De igual manera es importante que las administraciones hagan un esfuerzo por concretar con mucha más precisión que ahora el precio individual de cada servicio. A todos nos encanta que el ayuntamiento y el Estado nos den servicios, y no pagar directamente por ello; naturalmente nada es gratis, por tanto, conviene que cada ciudadano sepa cuánto le cuesta cada servicio “gratuito” que recibe. Si en el supermercado no estuvieran claramente marcados los precios de cada producto y en la caja se limitasen a cobrarnos el total de la compra, ¿cómo podríamos sacarle el máximo rendimiento a nuestro dinero? En el fondo, lo único que proponemos es hacer más fácil de llevar a la práctica lo que se dice en las campañas propagandísticas oficiales sobre que la Administración pretende dar el mejor servicio al ciudadano.

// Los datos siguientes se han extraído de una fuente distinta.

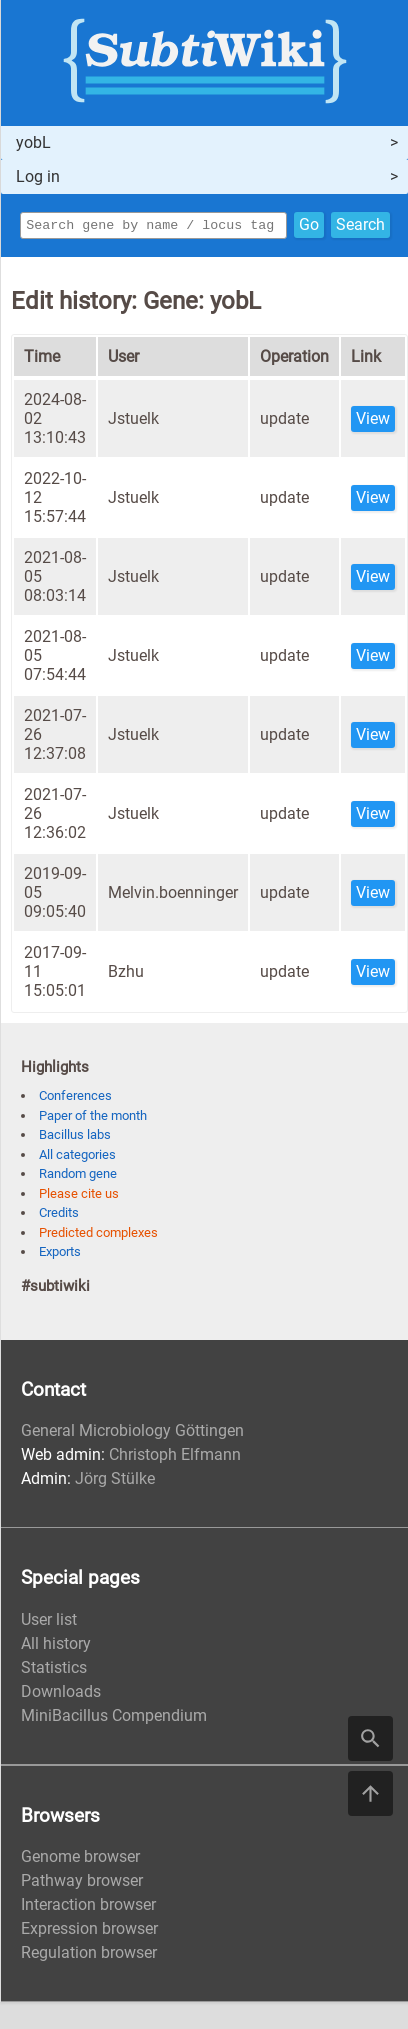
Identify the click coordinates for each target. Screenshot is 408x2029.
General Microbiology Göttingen (132, 1433)
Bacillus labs (75, 1137)
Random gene (78, 1176)
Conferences (75, 1098)
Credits (59, 1215)
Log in (38, 176)
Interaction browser (88, 1907)
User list (49, 1622)
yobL (33, 142)
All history (56, 1646)
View (373, 421)
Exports (60, 1254)
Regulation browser (89, 1955)
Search (360, 226)
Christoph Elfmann (175, 1457)
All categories (77, 1157)
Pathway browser (82, 1883)
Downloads (61, 1694)
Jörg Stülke (115, 1481)
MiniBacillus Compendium (114, 1718)
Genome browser (80, 1859)
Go (309, 226)
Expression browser (89, 1931)
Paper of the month (93, 1118)
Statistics (54, 1670)
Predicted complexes (98, 1235)
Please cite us (79, 1196)
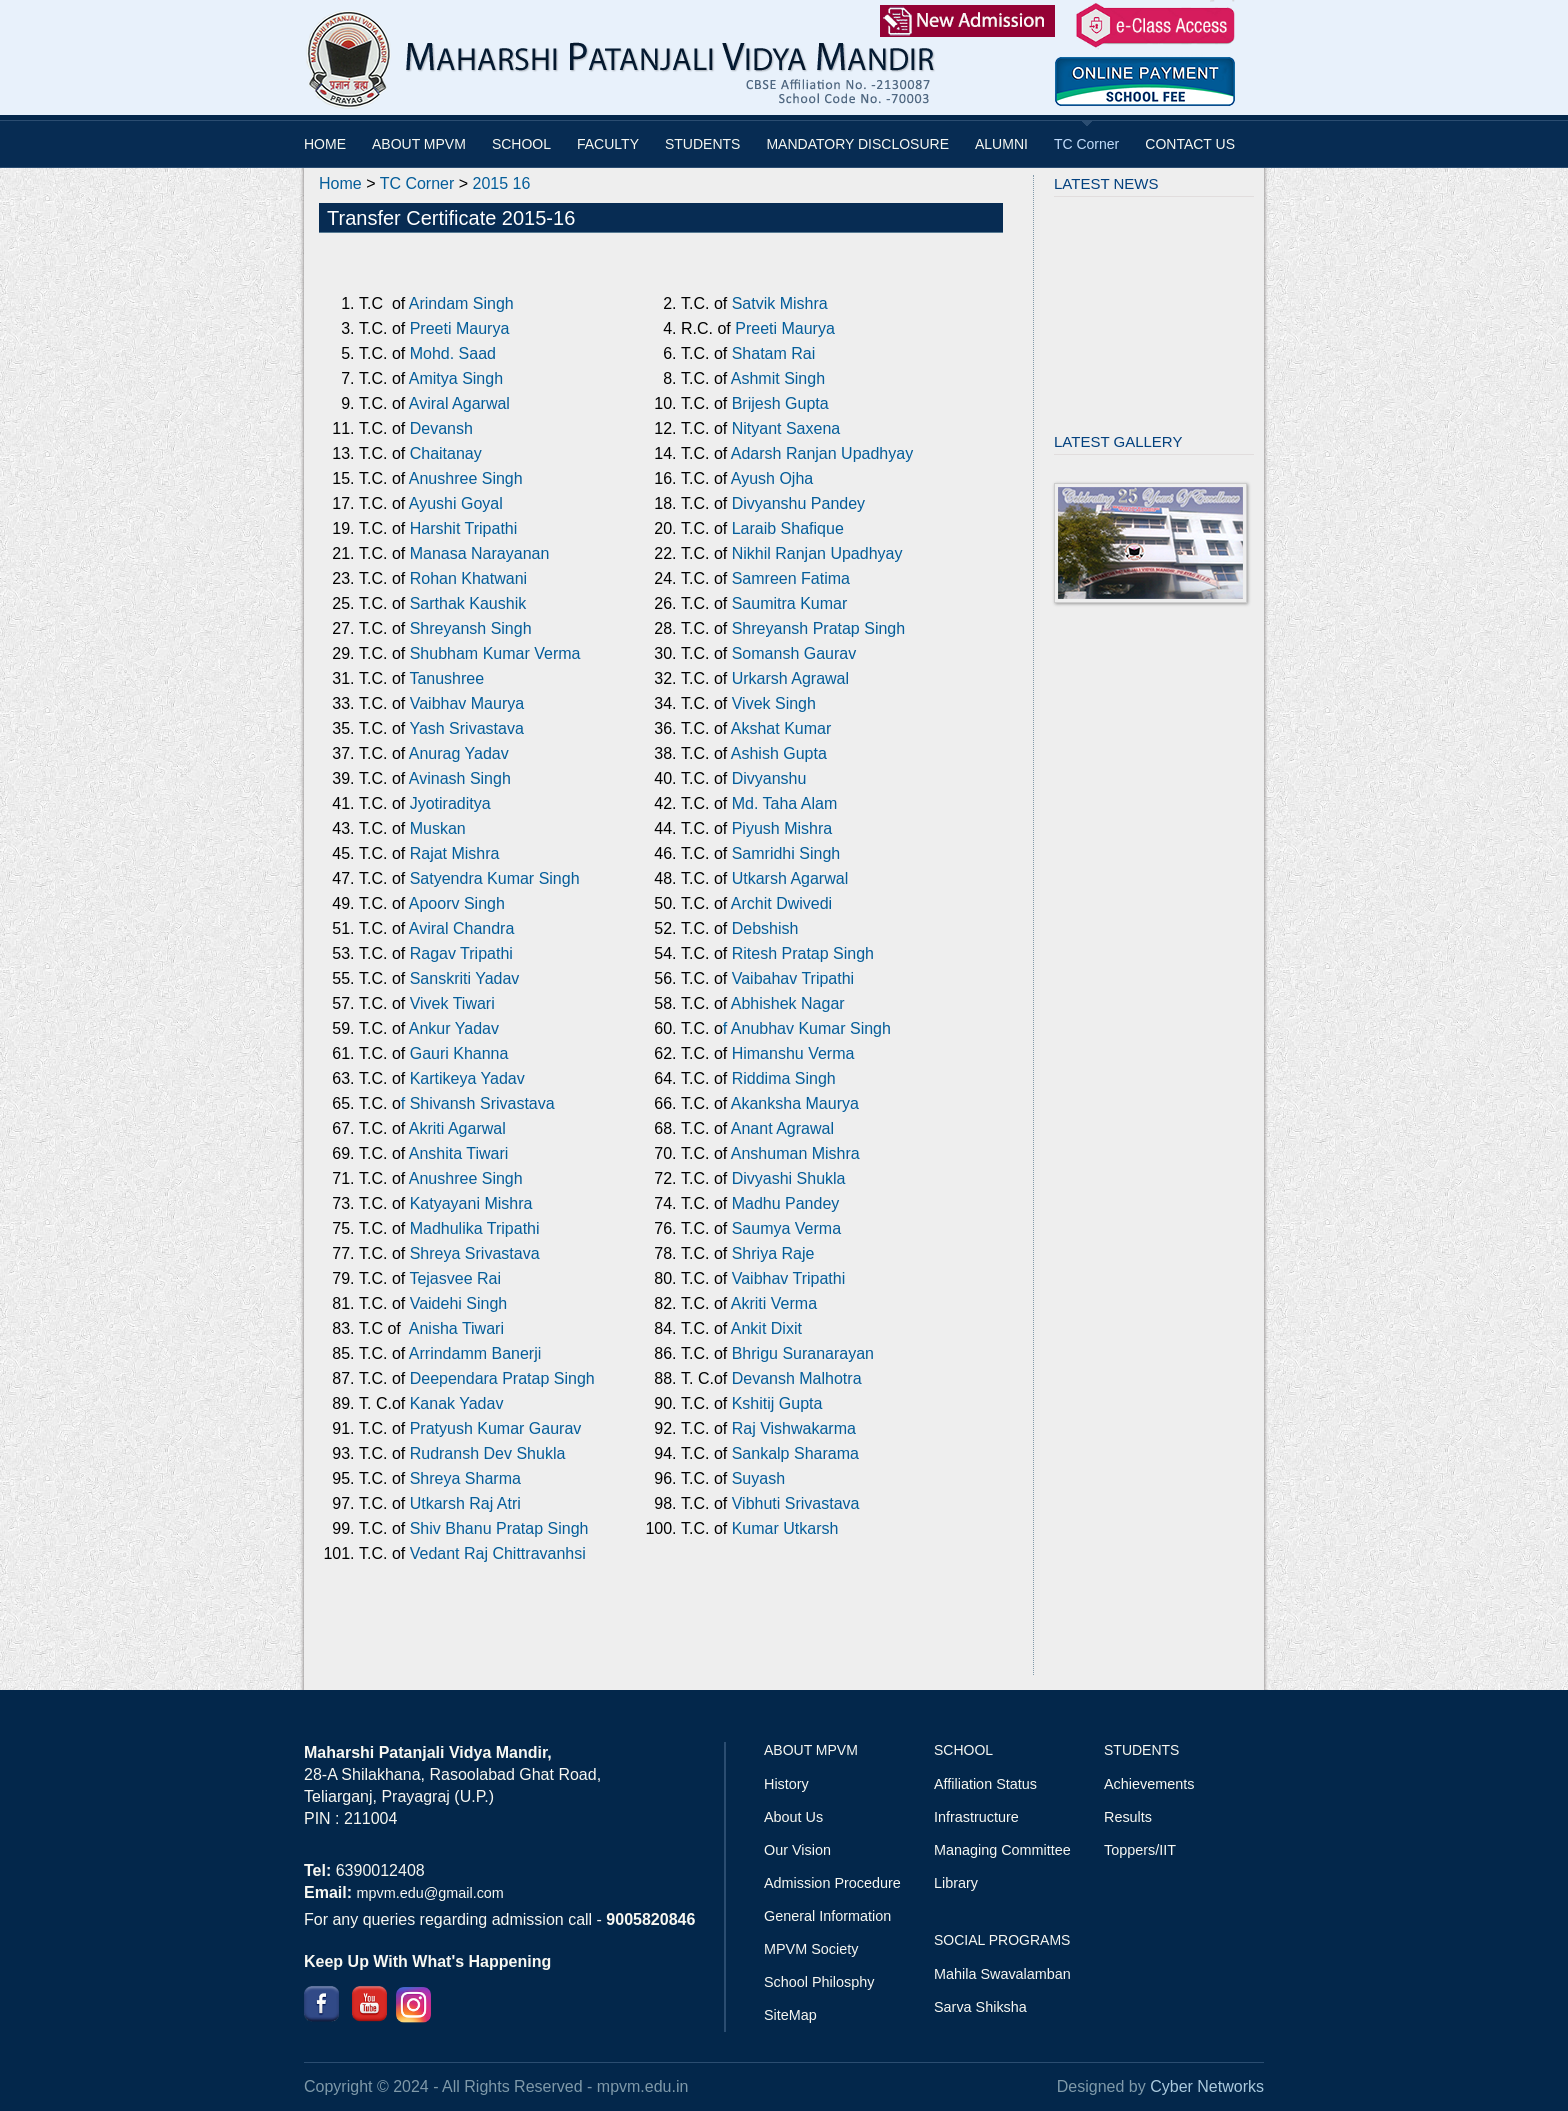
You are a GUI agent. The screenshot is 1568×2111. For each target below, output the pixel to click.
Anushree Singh (466, 478)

También puede abrumarnos tener que votar leyes muy extensa que regulan parcelas muy amplias de la sociedad. En este sentido hay que puntualizar que en una Democracia Participativa Gobedana, en nuestra opinión, no se tendería tanto a crear leyes nuevas como a un “desarrollo incremental” de las leyes ya existentes. En muchas democracias actuales, sobre todo las menos consolidadas, cada vez que las elecciones dan el poder a un nuevo partido –o a una coalición distinta a la que gobernaba hasta ese momento– éste se cree con el derecho a cambiar las leyes; me refiero a modificarlas radicalmente. Así cambian de forma sustancial los planes de educación primaria y universitaria o el marco general del mercado laboral, los impuestos, etc., como si lo anterior fuese un tremendo error. Cosa que entra dentro de lo posible, al fin y al cabo las leyes las hicieron los anteriores gobernantes, igualmente sin consultar normalmente a la ciudadanía. Por supuesto, todas las leyes requieren de un continuo mantenimiento y adaptación a las nuevas circunstancias; pero lo que no se puede entender desde el punto de vista de la Democracia Participativa es que se haga una negación completa de las leyes anteriores cada pocos años. En la nueva democracia, después de un periodo de adaptación, lo natural sería que los votantes diesen por buenas las leyes y no se empeñasen en cambiarlas cada pocos años. Lo habitual seria entonces modificaciones puntuales de las leyes, dando lugar a lo que he llamado antes “desarrollo incremental” de las leyes, y no vérselas con leyes generales y extensas a cada momento. Los gobedanos en el futuro no deberían consentir que se les propusieran a discusión y posterior votación leyes demasiado extensas, y, caso de necesidad, se discutiesen de manera fraccionada. La razón es obvia: facilitar la compresión al ciudadano del tema a tratar e impedir que unas cuestiones se solapen con otras, evitando así la confusión y la manipulación en la Discusión Pública.